This is part of a series of posts on the trip I took in India from February to April 2013. They are in no particular order, just moments that stand out from the greater backdrop.
46 C. The hottest yet this summer, and only April. Pushkar swelters in the middle of the day.
I am crouching on the side of the main road, near the bus stand. In the terra cotta coloured dust that swirls a bit around my feet, caught in some unfelt breeze.A blue and gold sarong tied around my head, my four-continent hiking boots on my feet. I am staring into the eyes of a somewhat leperous-looking calf, telepathically willing it to stop trying to eat the t-shirt it’s chewing.
Even as I do this I wonder, What has India done to me?
Trying to mind read a cow, veiled and crouching, is not the strangest thing I saw a Westerner do in Pushkar these two days. The city is known for its sacred lake, as well as for its proximity to one of the most sacred Muslim sites in the Subcontinent. Only Snake Mountain (yes, that’s really its name) separates the two. This is the realm of the hippiest, earthiest, patchouliest travellers in India…second only to Rishikesh in the Himalayan foothills.

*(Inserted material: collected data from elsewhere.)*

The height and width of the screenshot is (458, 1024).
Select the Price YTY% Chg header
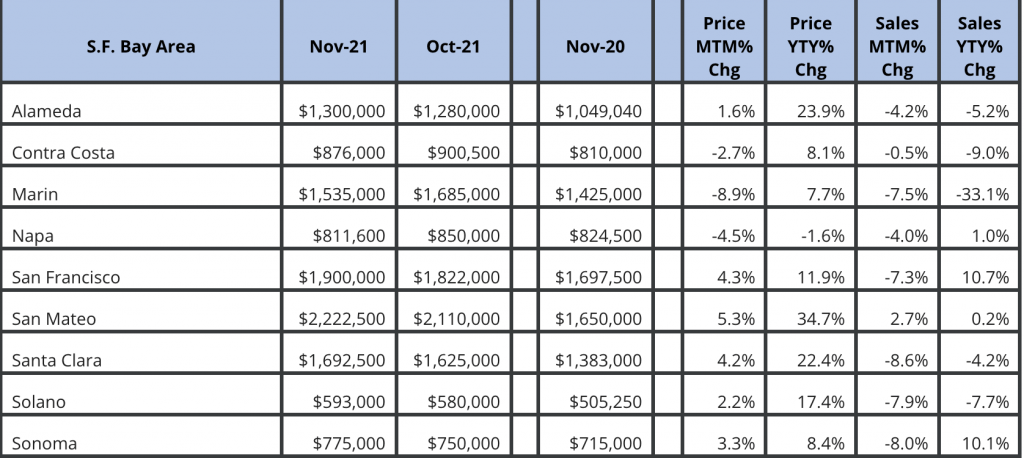810,46
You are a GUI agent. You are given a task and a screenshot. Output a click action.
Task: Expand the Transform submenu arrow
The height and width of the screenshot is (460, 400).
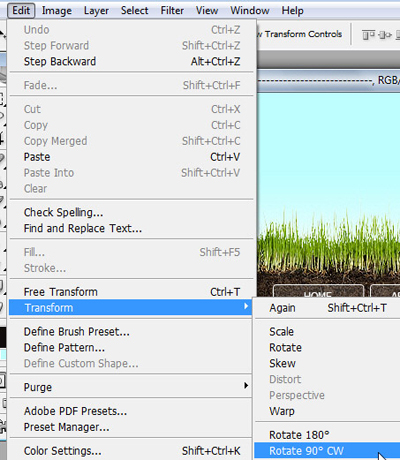246,306
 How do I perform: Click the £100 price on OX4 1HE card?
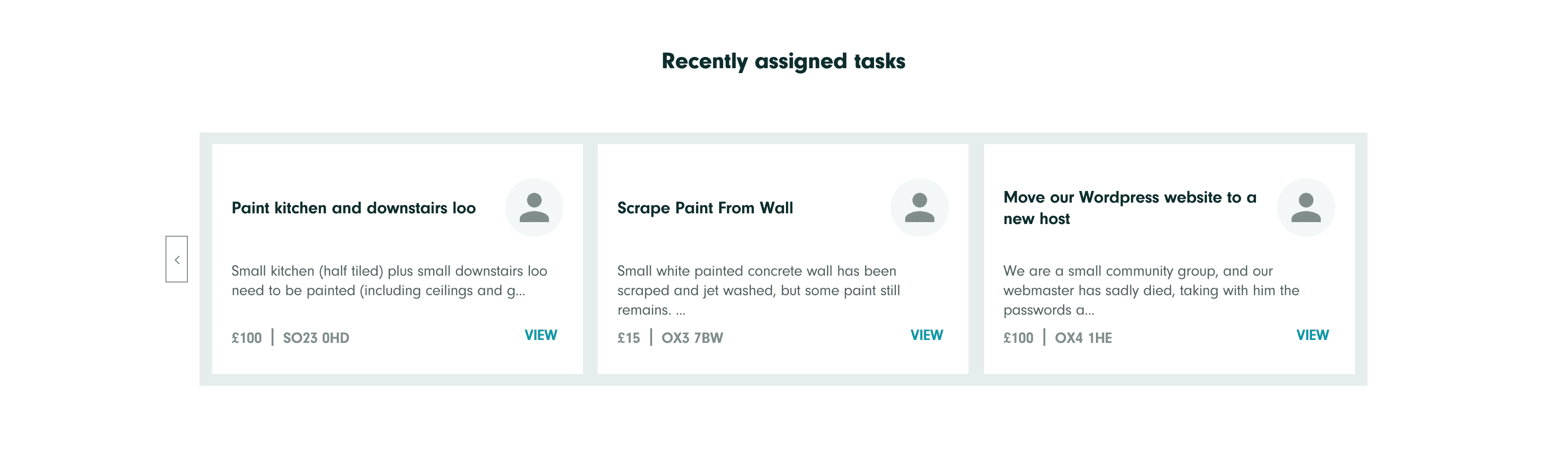(x=1019, y=338)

Surely, though…If Pushkar were a sacred place, if all those healing crystals actually held power, if all the metaphysical advice in the bookshops were put into practice…surely it would not look like this. The presence of a few well-placed money changers (in the Biblical sense) has sucked the sacred right out of the place. They attack passersby with flower petals, demanding that they visit “their” sacred lake. They know that post-colonial guilt about disrespecting cultures works as excellent leverage to squeeze a few extra rupees out of a tourist. They curse those who refuse, not just cussing but a real “may you suffer” sort of curse.

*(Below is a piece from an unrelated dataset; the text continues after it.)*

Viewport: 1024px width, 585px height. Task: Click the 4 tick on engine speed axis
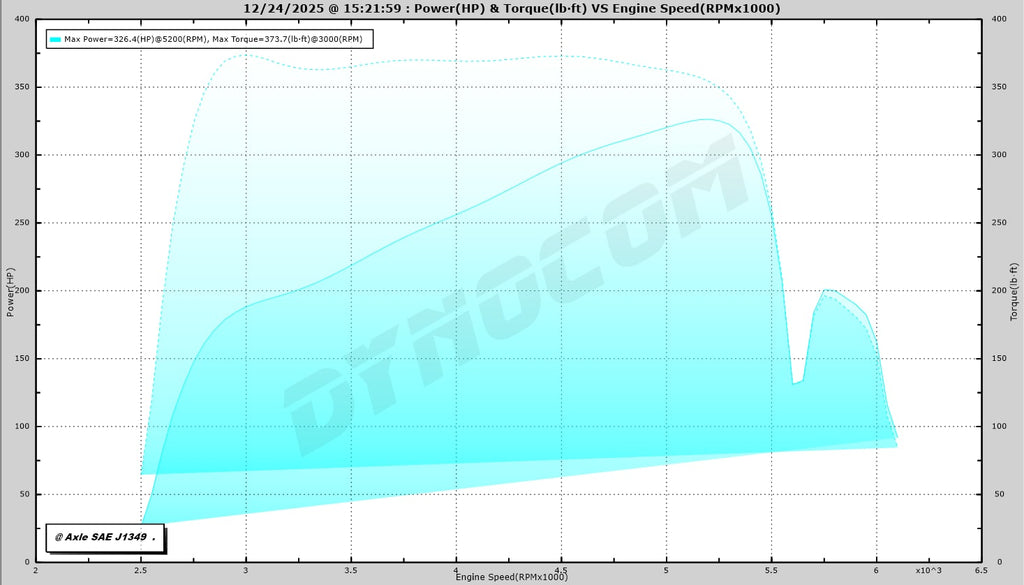pos(456,570)
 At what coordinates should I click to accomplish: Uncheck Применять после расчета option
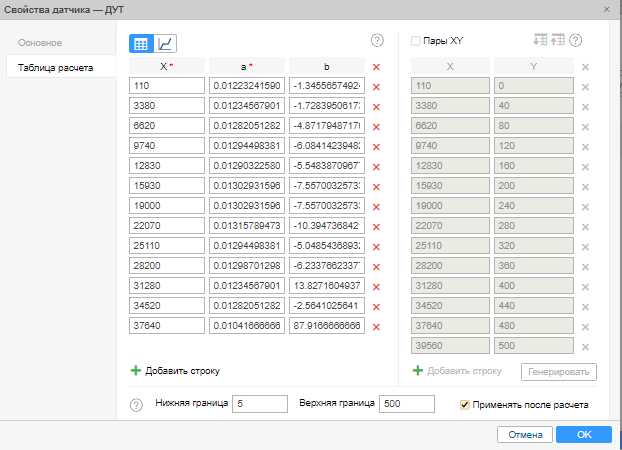[x=464, y=405]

Yet so many Westerners flock to Pushkar, and attempt to integrate with the spirituality of the place. They bring their crystal balls to sunset. They smoke the local cannabis substitute. They dress in falsely Indian clothing, artfully torn to make it more “authentic.” They play with the babies of the Dalit family selling carved elephants on the corner, playing at being Dalit themselves. All of that is about as effective as my attempted telepathy.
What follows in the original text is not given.